Sinon, regardez du côté du logiciel Switch Audio Converter
HTTP://www.nch.com.au/switch/fr/index.html


----------



## Alexbkn (31 Mars 2016)

J'ai testé. Je peux le mettre sous .aiff mais ne se lit pas (que ce soit avec VLC, Itunes, Quicktimeplayer)....


----------



## r e m y (31 Mars 2016)

Alexbkn a dit:


> J'ai testé. Je peux le mettre sous .aiff mais ne se lit pas (que ce soit avec VLC, Itunes, Quicktimeplayer)....
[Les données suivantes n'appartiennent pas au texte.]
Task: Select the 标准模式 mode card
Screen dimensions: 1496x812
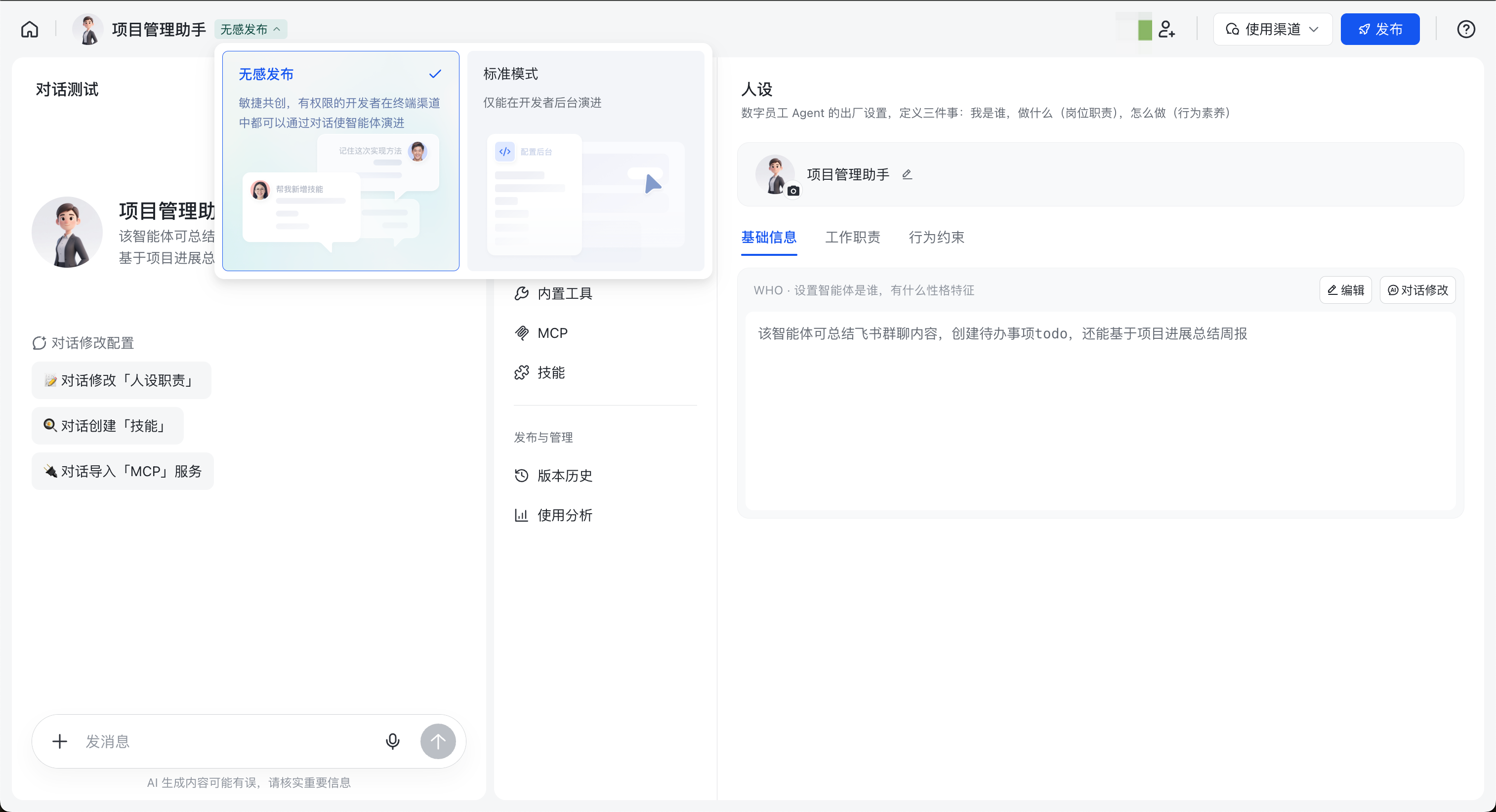Action: click(585, 161)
alors il faut trouver un convertisseur comme Switch Audio Converter (c'est le seul que je trouve listant le format cda parmis les formats reconnus...)
ou demander à l'expéditeur de renvoyer les fichiers sous un format plus courant....


----------



## Alexbkn (31 Mars 2016)

r e m y a dit:


> alors il faut trouver un convertisseur comme Switch Audio Converter (c'est le seul que je trouve listant le format cda parmis les formats reconnus...)
> ou demander à l'expéditeur de renvoyer les fichiers sous un format plus courant....


Le converter conseillé ne semble pas fonctionné non plus... Je vais demander cela en espérant recevoir une réponse positive. Merci.


----------



## r e m y (31 Mars 2016)

Alexbkn a dit:


> Le converter conseillé ne semble pas fonctionné non plus... Je vais demander cela en espérant recevoir une réponse positive. Merci.


Ah exact.... Sur cette page http://www.nch.com.au/switch/fr/kb/1405.html  on voit que le format cda n'est pris en charge que sur Windows


----------



## Deleted member 284611 (31 Mars 2016)

Le format cda n'est, de mémoire pas un vrai format... C'est souvent le résultat d'un extrait du cd audio.. Ce fichier n'est alors lisible nulle part... C'est une fausse méthode d'extraction d'une piste cd, mais ca n'a jamais fonctinne... La personne qui envoie le fichier a t'elle déjà réussi à le lire?


----------



## ScapO (31 Mars 2016)

Bonne mémoire, le .cda est une sorte de pointeur vers une piste audio sur le Cd.un élément de contrôle : la taille du fichier ,en général un .cda fait quelques Ko.Inexploitable si non accompagné du Cd.


----------